Introduction à quelques articles de Diarrhy

22 Février 2018 , Rédigé par Narcipat Publié dans #Diarrhy (2005-2006)

    Parti de rien, j’ai atteint la misère : j’ai dû citer plus souvent qu’elle ne le mérite cette blague de Groucho Marx. C’est que j’ai un peu de mal à accorder l’affirmation de n’avoir jamais rien valu avec celle de dégringoler. Mais assez d’hyperboles qui sont autant de sorties de secours! Si je ne dégringole pas, le fait est que je baisse. L’assertion n’a rien de neuf, mais jusqu’à présent je me suis arrangé pour ne lâcher d’exemples que d’étourderies genre introduire ma carte Vitale dans la fente de chez LIDL, ou oublier à peine debout quelle recherche urgente m’avait invité à lever le cul de mon siège, bagatelles dont je devinais sans trop de mal que mon interlocuteur, si jeune qu’il fût, allait s’exclamer : « Mais moi aussi! » Les dégradations mnémiques étaient bien sûr plus inquiétantes : si je bouquine la moitié du jour, ce n’est pas d’abord pour m’instruire ou la ramener avec mon savoir [1] mais pour jouir et m’oublier.

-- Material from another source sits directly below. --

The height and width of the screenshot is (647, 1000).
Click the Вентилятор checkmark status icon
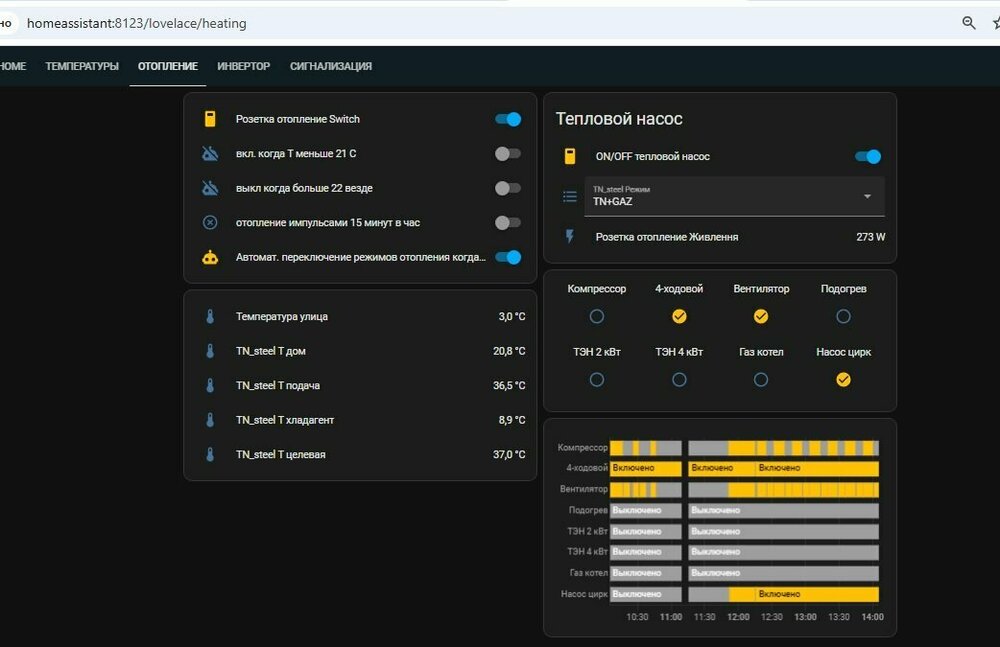(761, 316)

C’est égal : il ne m’est pas indifférent, trois mois plus tard, de n’avoir plus d’un livre que des rognures de réminiscences, de perdre les faits, les idées qui me viennent et que je ne note pas, et surtout, les mots, dont je doute qu’on puisse se passer pour penser une nuance, et qui en tout cas sont indispensables pour la transmettre.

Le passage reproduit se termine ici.